Ketua KASN menyebutkan bahwa sudah ada 492 orang yang telah diberikan rekomendasi penjatuhan sanksi pelanggaran netralitas, 256 orang diantaranya telah ditindaklanjuti oleh PPK (Pejabat Pembina Kepegawaian) masing - masing.

Adapun kemungkinan sanksi yang akan diberikan sangat beragam, mulai dari penurunan pangkat, penundaan kenaikan gaji berkala hingga pemecatan. 

Patut menjadi pertanyaan kita bersama mengapa seorang PNS yang telah memiliki pendapatan yang relatif stabil serta kehidupan yang cukup layak, rela mengambil risiko yang begitu besar bahkan dapat berujung pada pemecatan yang bersangkutan sebagai pegawai?

Sebab-sebab PNS Tidak Netral

Banyak hal yang dapat menjadi sebab seorang PNS bersikap tidak netral dalam pelaksanaan Pilkada, berdasarkan hasil observasi dan diskusi dengan berbagai narasumber, berikut uraiannya : 

Keterpaksaan, Kondisi ini biasa terjadi pada suatu daerah yang salah satu calon kepala daerahnya adalah calon petahana (incumbent).
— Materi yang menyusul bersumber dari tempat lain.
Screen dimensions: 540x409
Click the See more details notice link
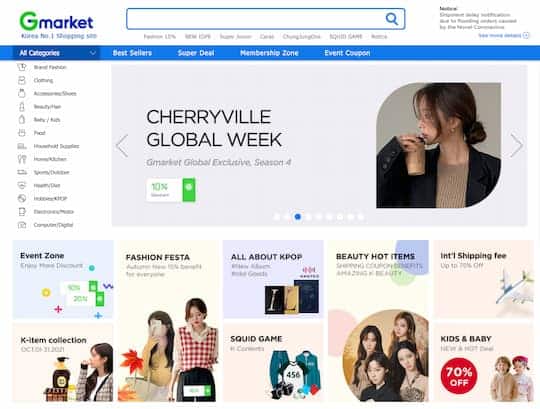point(503,35)
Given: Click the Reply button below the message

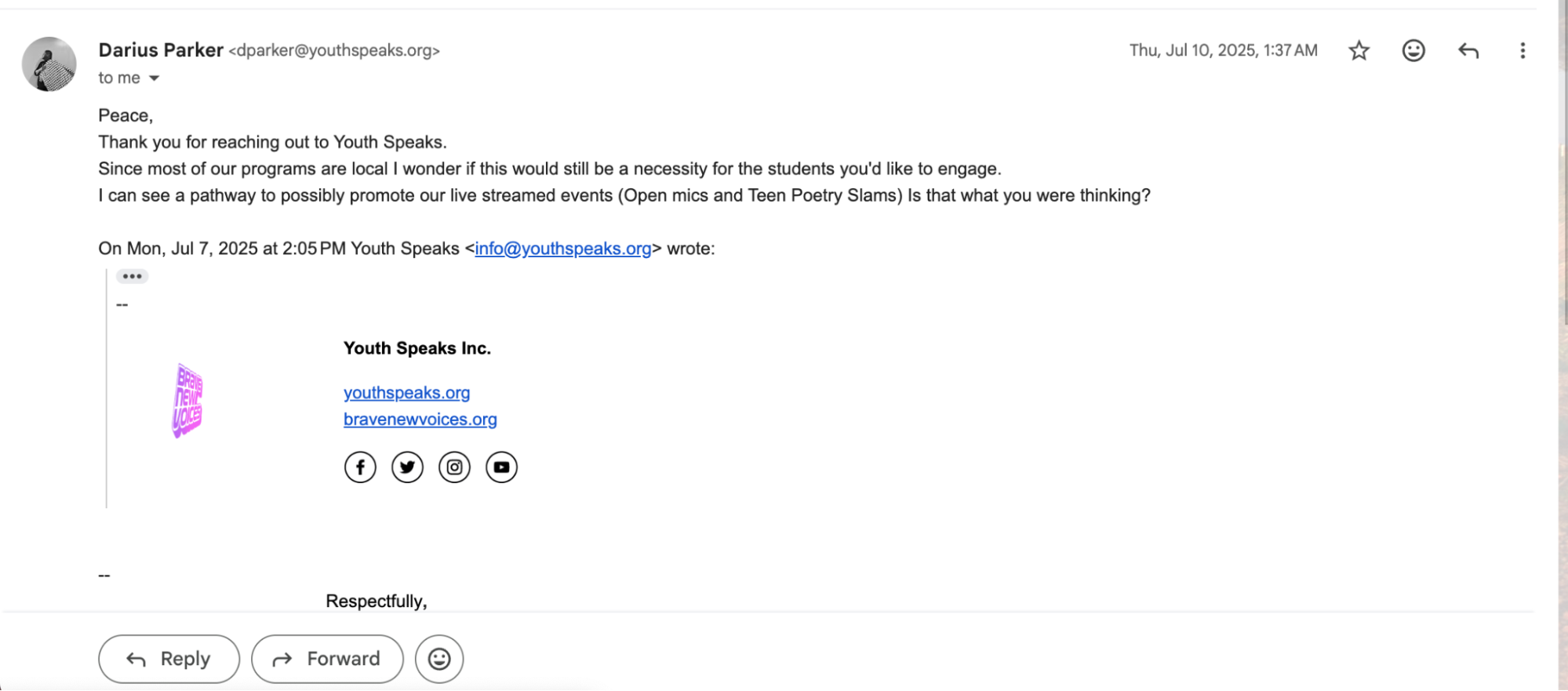Looking at the screenshot, I should coord(169,659).
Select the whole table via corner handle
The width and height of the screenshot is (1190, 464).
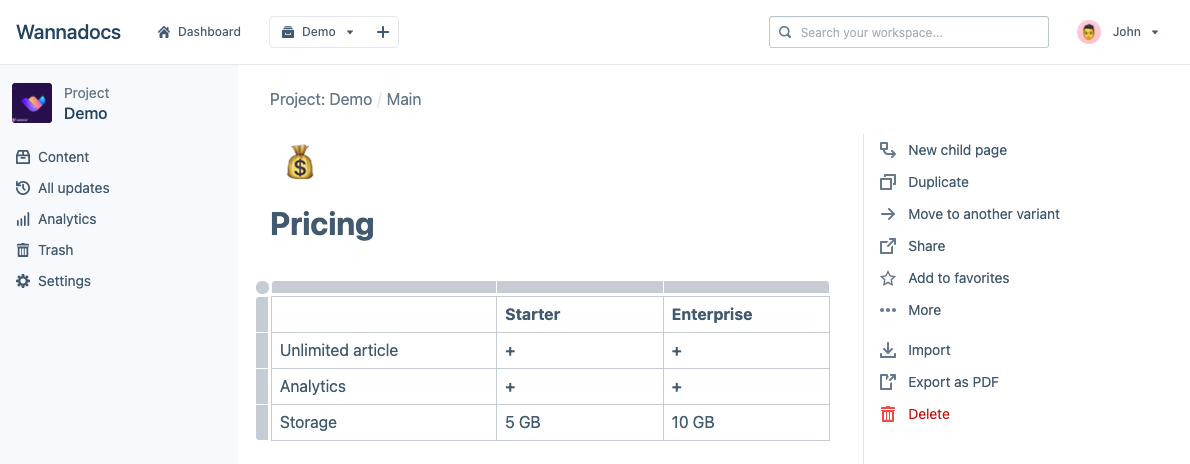(262, 287)
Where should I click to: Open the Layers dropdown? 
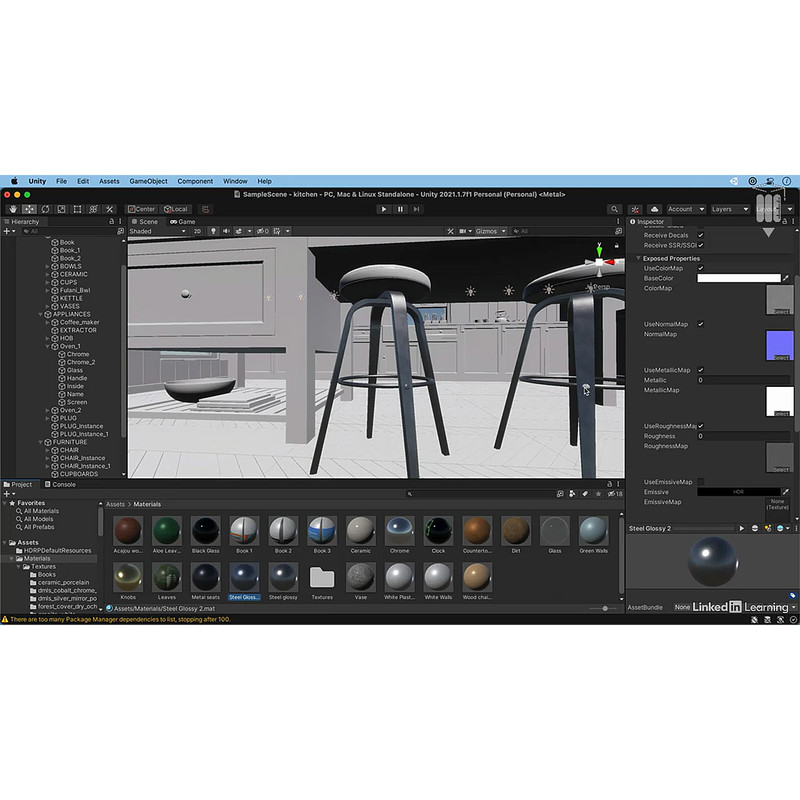click(735, 209)
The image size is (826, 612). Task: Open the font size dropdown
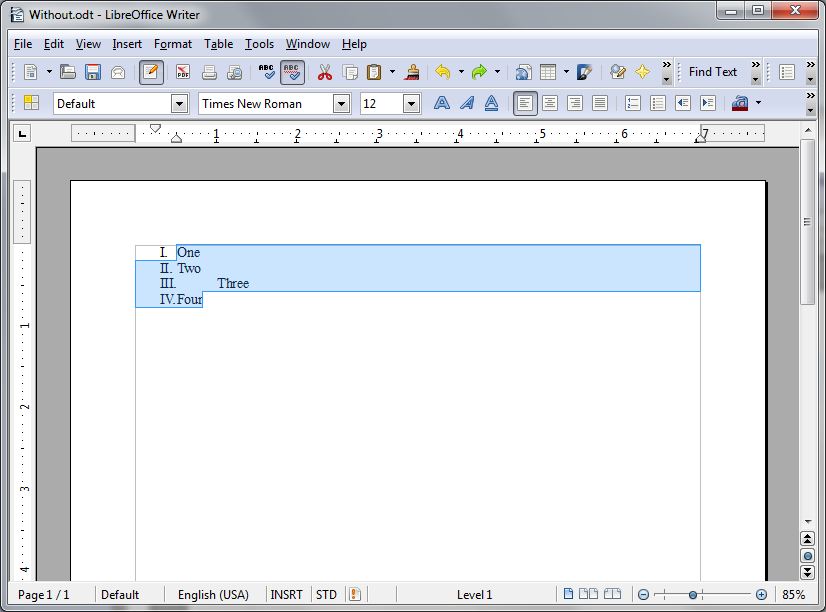pos(411,103)
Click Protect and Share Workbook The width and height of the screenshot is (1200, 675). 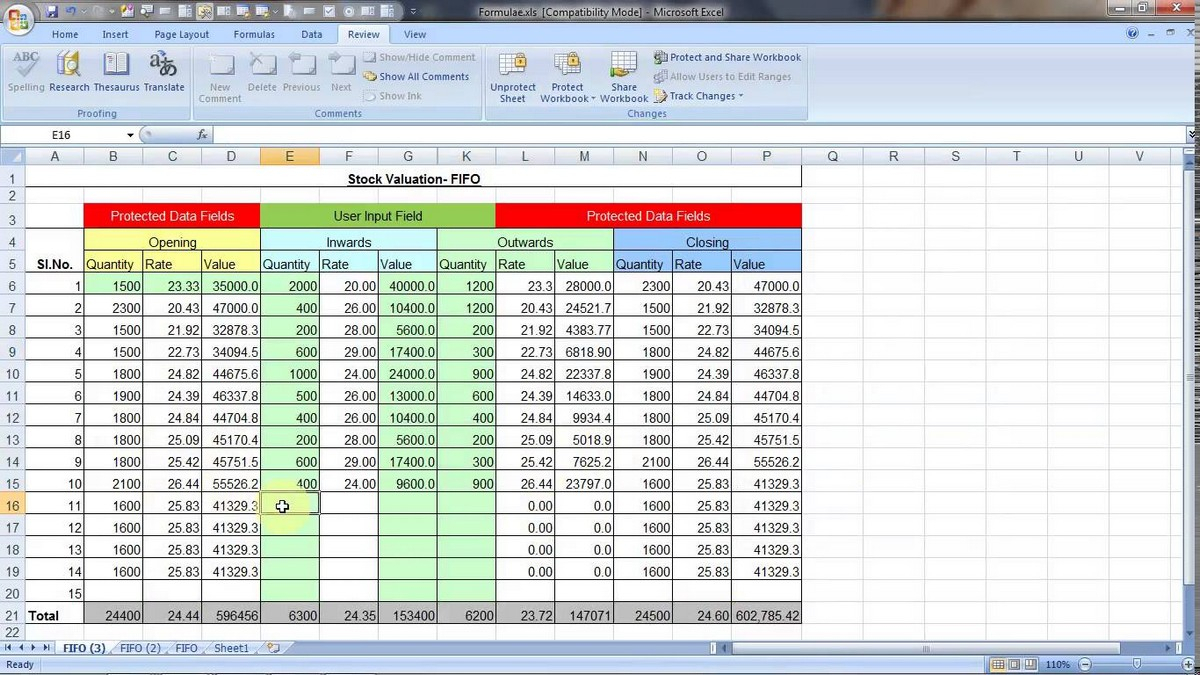click(727, 57)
Dalam banyak kasus calon petahana memanfaatkan "kekuasaan" yang dimiliki dengan memobilisasi PNS untuk mendukung atau menggalang masa agar memilihnya.

Banyak dari PNS yang mendapatkan "perintah" untuk mendukung dan memobilisasi masa ini terpaksa melaksanakan perintah, mengingat tingkat probabilitas calon petahana untuk terpilih kembali sangatlah tinggi karena umumnya calon petahana lebih dikenal oleh pemilih daripada calon - calon lainnya. 

Lantas apa kaitannya antara keterpaksaan PNS bersikap tidak netral dengan terpilihnya kembali calon petahana?. Perlu diketahui bersama bahwa kepala daerah merupakan Pejabat Pembina Kepegawaian (PPK) yang salah satu kewenangannya adalah melakukan "mutasi pegawai". 

Berdasarkan kondisi ini sangat mungkin sebab PNS yang terpaksa bersikap tidak netral adalah karena khawatir akan dimutasi ke instansi ataupun tempat kerja yang tidak diharapkan oleh PNS yang bersangkutan.

Jabatan atau Kepentingan, Selain berwenang melakukan mutasi, kepala daerah juga memiliki kewenangan untuk melakukan promosi jabatan. Tidak menutup kemungkinan seorang PNS yang dinilai memiliki kontribusi dalam terpilihnya seorang kepala daerah akan diganjar dengan suatu jabatan yang bergengsi.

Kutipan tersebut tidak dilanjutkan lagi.